Round-robin processing with MPI (off by one/some)

I have an MPI implementation basically for IDW2 based gridding on a set of sparsely sampled points. I have divided the jobs up as follows:

All nodes read all the data, the last node does not need to but whatever.

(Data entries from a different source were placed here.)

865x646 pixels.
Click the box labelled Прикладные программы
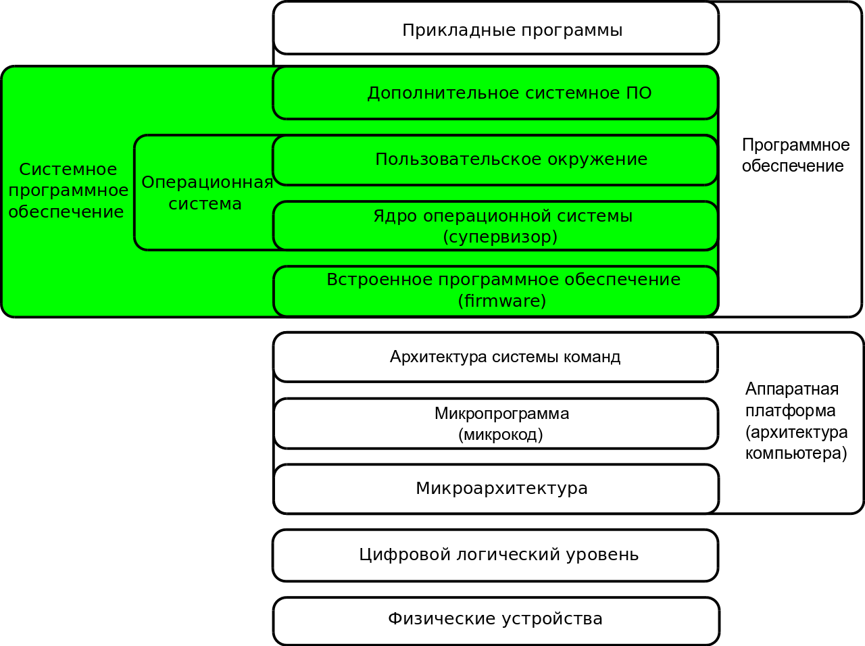[512, 30]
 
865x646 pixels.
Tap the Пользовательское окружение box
[511, 159]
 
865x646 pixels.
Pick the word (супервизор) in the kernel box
[500, 237]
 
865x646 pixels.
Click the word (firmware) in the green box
[501, 301]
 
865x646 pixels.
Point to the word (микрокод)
[501, 434]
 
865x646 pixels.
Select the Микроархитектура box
[501, 489]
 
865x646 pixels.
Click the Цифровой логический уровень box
[498, 555]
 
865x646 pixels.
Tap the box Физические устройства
[495, 619]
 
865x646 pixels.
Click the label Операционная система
[206, 193]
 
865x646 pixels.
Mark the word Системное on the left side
[68, 170]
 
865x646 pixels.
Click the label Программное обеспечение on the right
[795, 155]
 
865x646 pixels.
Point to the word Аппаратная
[791, 389]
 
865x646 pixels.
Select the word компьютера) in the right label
[796, 453]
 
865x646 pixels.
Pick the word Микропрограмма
[501, 414]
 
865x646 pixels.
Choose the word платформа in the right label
[790, 411]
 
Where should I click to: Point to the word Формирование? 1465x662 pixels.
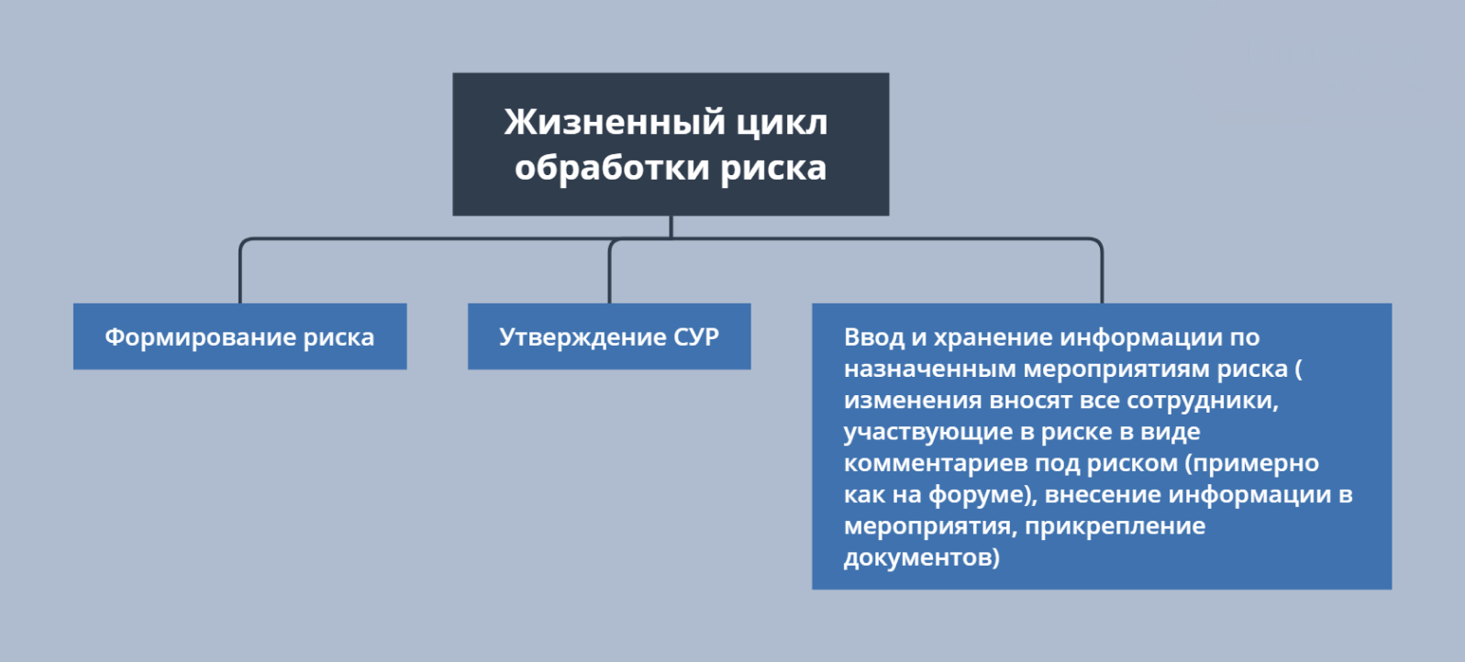coord(200,337)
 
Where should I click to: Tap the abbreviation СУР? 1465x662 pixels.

Node0 takes each data point and sends to nodes 1...N-1 with the following code:

int nodes_in_play = NNodes-2;
for(int i=0;i < data_size;i++)
{
    int dest = (i%nodes_in_play)+1;
    //printf("Point %d of %d going to %d\n",i+1,data_size,dest);
    Error = MPI_Send(las_points[i],3,MPI_DOUBLE,dest,PIPE_MSG,MPI_COMM_WORLD);
    if(Error != MPI_SUCCESS) break;
}

Nodes 1...N-1 perform IDW based estimates



for(int i=0;i<=data_size-nodes_in_play;i+=nodes_in_play)
{
    Error = MPI_Recv(test_point,3,MPI_DOUBLE,0,MPI_ANY_TAG,MPI_COMM_WORLD,&status);
    if(status.MPI_TAG == END_MSG) break;
    ... IDW2 code
    Error = MPI_Send(&zdiff,1,MPI_DOUBLE,NNodes-1,PIPE_MSG,MPI_COMM_WORLD);
}

Node N does receive and serializes to output file

This works fine for 3 nodes but with more nodes the IDW loop is off by some due to the tricky loop boundaries and the overall run gets stuck. What would be a simple way run the receive.. process .. send tasks in the in-between nodes. I am looking for a nifty for loop line.

What I have done:

Against my better judgement I have added a while(1) loop in the intermediate nodes, with an exit condition if a message with END_TAG is received. Node0 sends an END_TAG message to all intermediate nodes once all the points have been sent off.

Solution

The while loop is an ugly solution but works with an End flag. I will stick with that for now.